As an example, Spieler pointed to how “census data that tells us people live here, real people we can serve” leads to mapping out routes that serve those most in need rather than those who speak the loudest. Balancing public input and specialized knowledge is tricky, but it must be done properly if a transit system redesign will succeed.
For their part, planners need to recognize that they are not the ultimate decision-makers. They must accept input on the basis of needs rather than any predetermined system or technology. To illustrate why this matters, Spieler pointed to arguments between advocates of light rail and proponents of bus rapid transit.
He called such a debate a blind alley that closes off the possibility of reaching effective decisions.
“We’ve had way too many discussions that start off with, ‘City X needs light rail,’” he said. “We should be having discussions about what kind of service do we need and what corridors do we need it in.” The solution should address needs for commute time, system reliability, and service frequency.
Spieler concluded, “If we answer those questions, the technology questions get a lot easier.”
Managing transit demand is the real goal
Spieler believes other jurisdictions can replicate at least some of Houston’s success, if the commitment is there.
Cities need to take their individual situations into account when deciding how to transition to a new bus system, of course, but the toolbox is bigger than ever. Replicating the ways Houston Metro approached improving bus service as just one aspect of solving the overall the metropolitan transportation problem.
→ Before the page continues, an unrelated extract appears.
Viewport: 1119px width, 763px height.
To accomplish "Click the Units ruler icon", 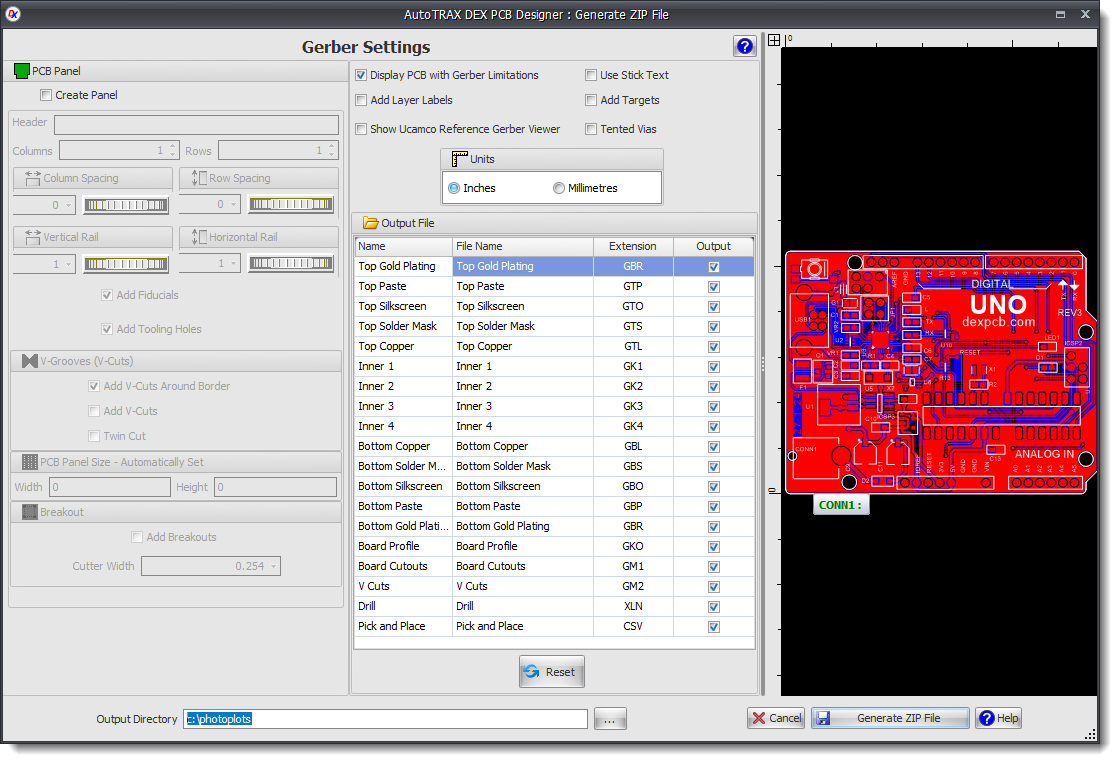I will tap(459, 159).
In Houston, the transit agency is looking at repairing sidewalks and putting in bike paths and exploring partnerships with cab companies and ride-hailing services to bridge the first mile-last mile gap. Bus stop signage, lighting, and route maps are being improved. Even transit-oriented development is being introduced in zoning-averse Houston.
One area in which Houston is a bit lackadaisical is transportation demand management (TDM). The city does have a staff of three who work on issues such as subsidizing employees’ transit use and synchronizing park-and-rides with local business needs. Overall, though, “we’re not a real big TDM city,” Luhrsen said. “Houston is still big in oil and natural gas and everything that is derived from that.” As long as incessant use of fossil fuels is assumed, trains and buses must work extra hard, in difficult service, to improve service.
In today’s environment, a transit network is never complete.